| Material shown |
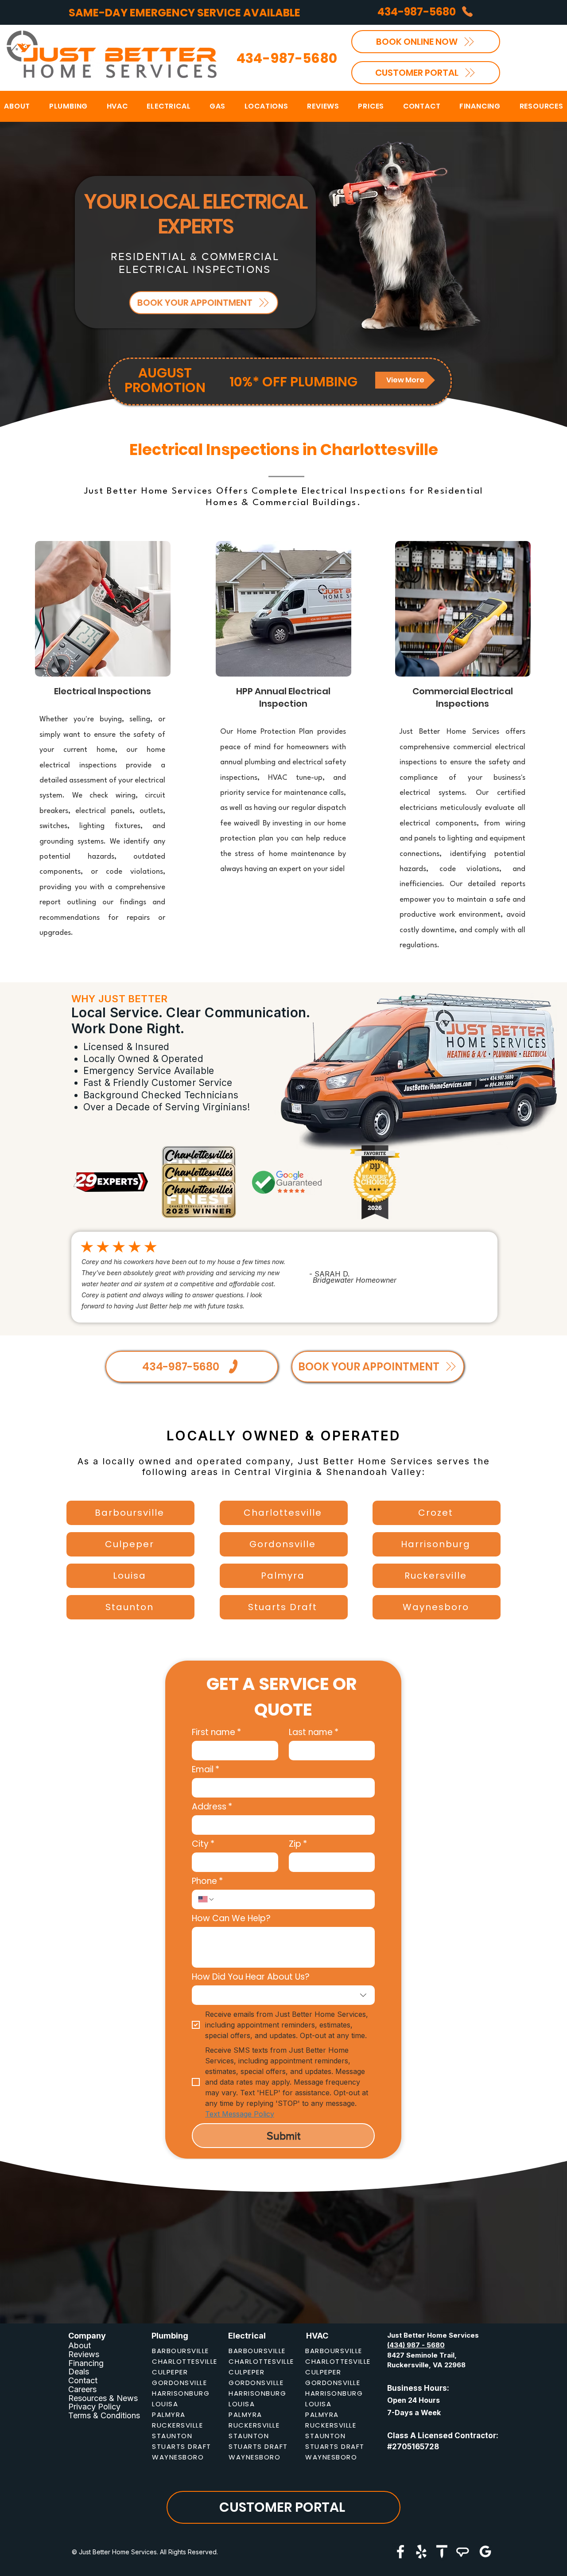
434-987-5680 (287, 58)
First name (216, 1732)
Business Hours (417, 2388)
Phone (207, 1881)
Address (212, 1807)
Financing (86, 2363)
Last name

| Directions for this task |
All that is needed is an exact copy of the entries above, minus the pictures.

| Reply to the task |
434-987-5680 (287, 58)
First name (216, 1732)
Business Hours (417, 2388)
Phone (207, 1881)
Address (212, 1807)
Financing (86, 2363)
Last name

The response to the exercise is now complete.